问题
I am testing RESTful service with JAX-RS 2. Below is my project and my classes.
@ApplicationPath("/test/*")
public class MyApplication extends Application {
@Override
public Set<Class<?>> getClasses() {
Set<Class<?>> clazz = new HashSet<>();
clazz.add(UserResource.class);
System.out.println("getClass");
return clazz;
}
The resource class like:
@Path("/user")
public class UserResource {
@GET
@Produces("application/xml")
public Response getUser() {
return Response.created(URI.create("/dd")).build();
}
@GET
public Response getDefaultUser() {
System.out.println("getDefaultUser");
return Response.created(URI.create("/dd")).build();
}
}
When I test the service using http://localhost:8082/dt/test/user, I got 404 error.
回答1:
All you have is the JAX-RS API jar. This is only a "specifications" jar. It only has the interfaces and classes defined in the specification. But there is no engine behind this. The specification only contains the APIs that we can program against, but it's up to an implementation of the specification that provides the engine; a couple implementations being Jersey and RESTEasy.

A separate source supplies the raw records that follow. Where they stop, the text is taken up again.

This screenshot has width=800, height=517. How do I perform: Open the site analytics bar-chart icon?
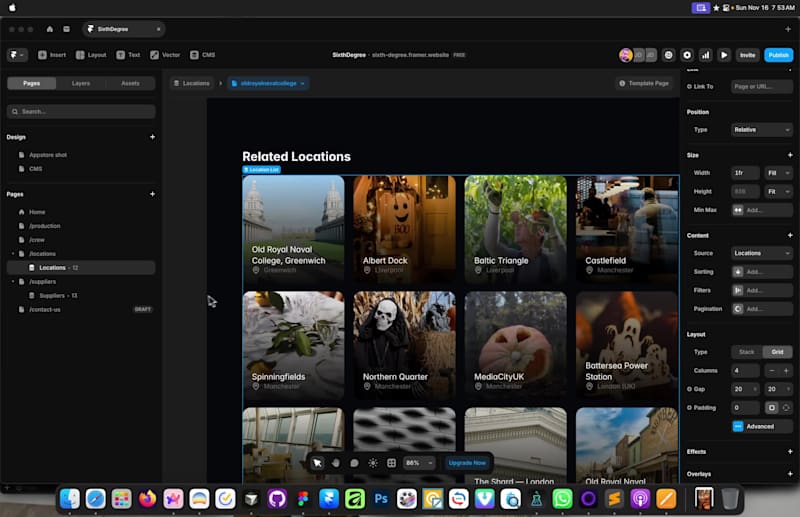tap(705, 55)
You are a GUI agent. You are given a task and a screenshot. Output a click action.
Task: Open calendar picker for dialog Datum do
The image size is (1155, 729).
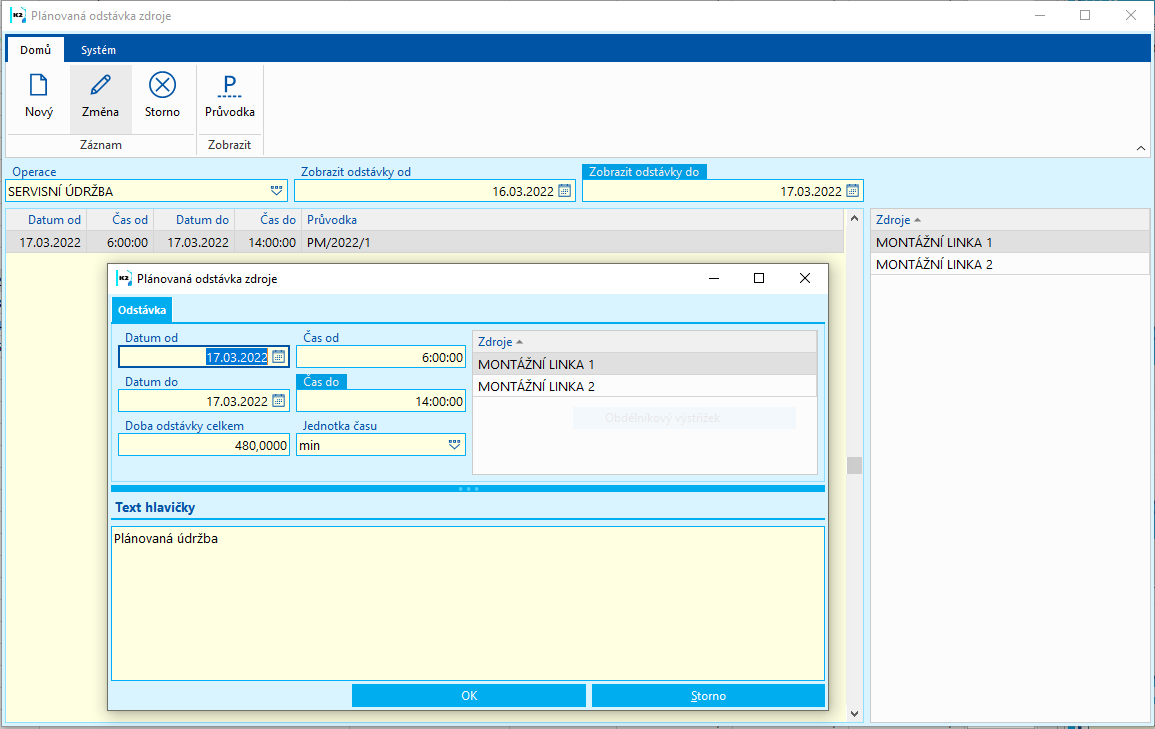coord(279,401)
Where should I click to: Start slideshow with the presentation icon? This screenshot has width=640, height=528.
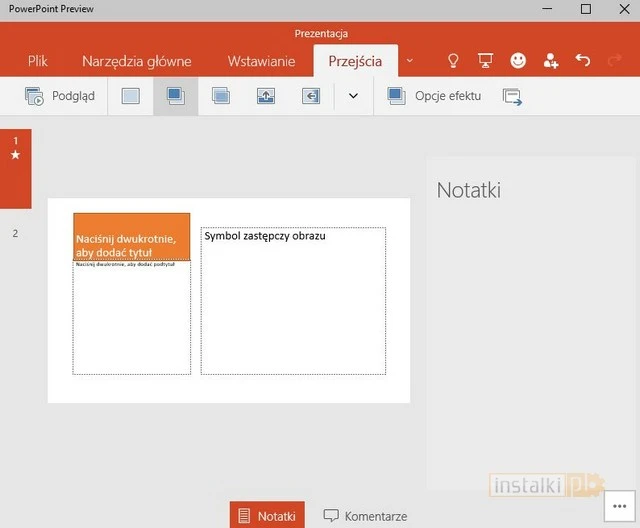coord(485,61)
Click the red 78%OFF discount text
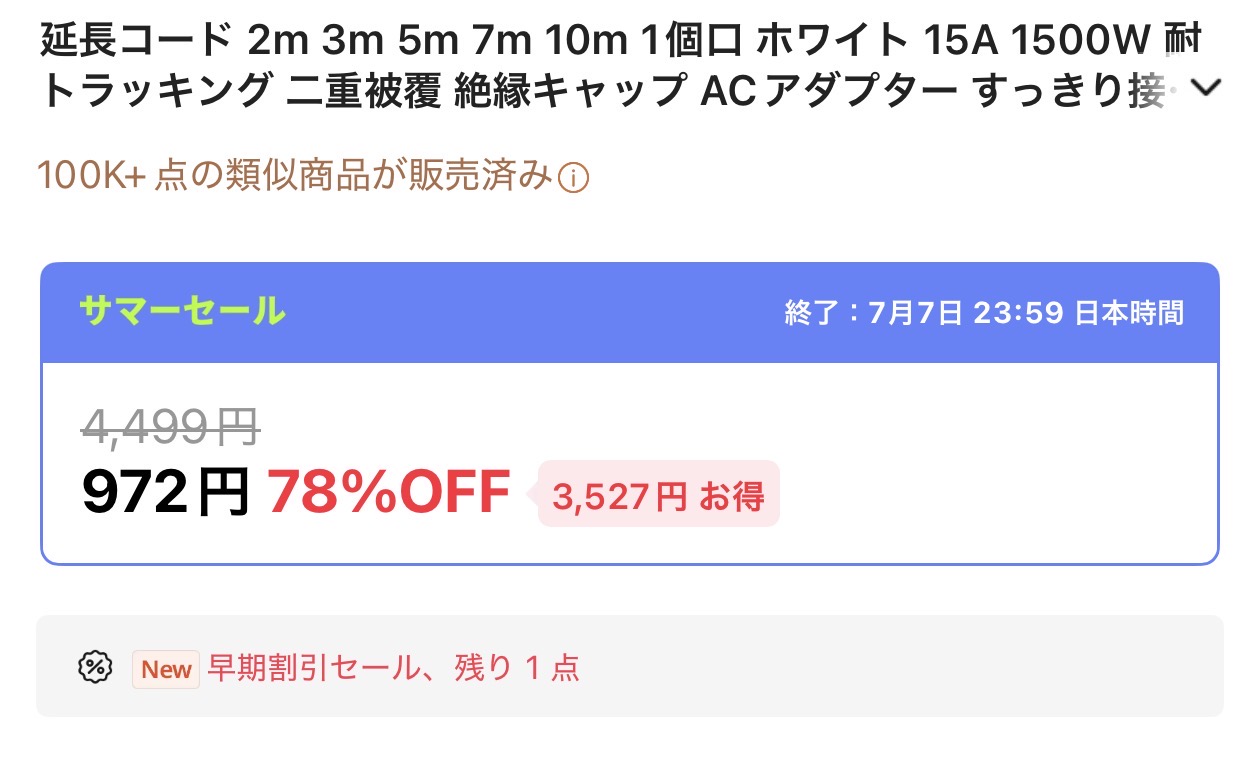The height and width of the screenshot is (780, 1260). 389,492
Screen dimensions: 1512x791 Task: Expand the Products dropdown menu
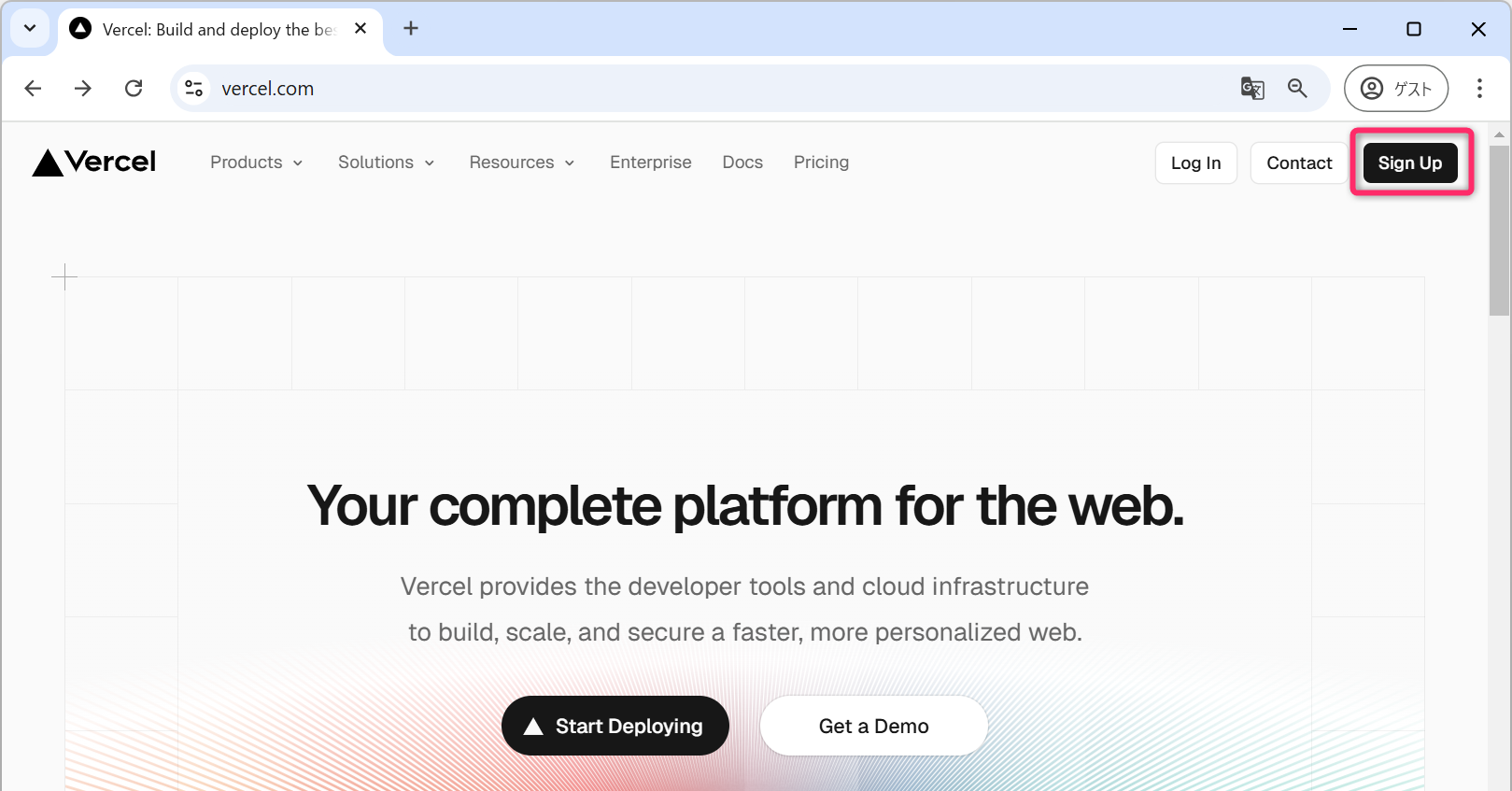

That being said, JAX-RS is a part of the Java EE specification, so any fully Java EE compliant server will have this implementation as a part of it's internal library. But Tomcat is not a fully compliant Java EE server. It is only a servlet container, that implements only a small part of the EE specification, like servlets and JSP. So if you want to use JAX-RS in Tomcat, you should add an implementation.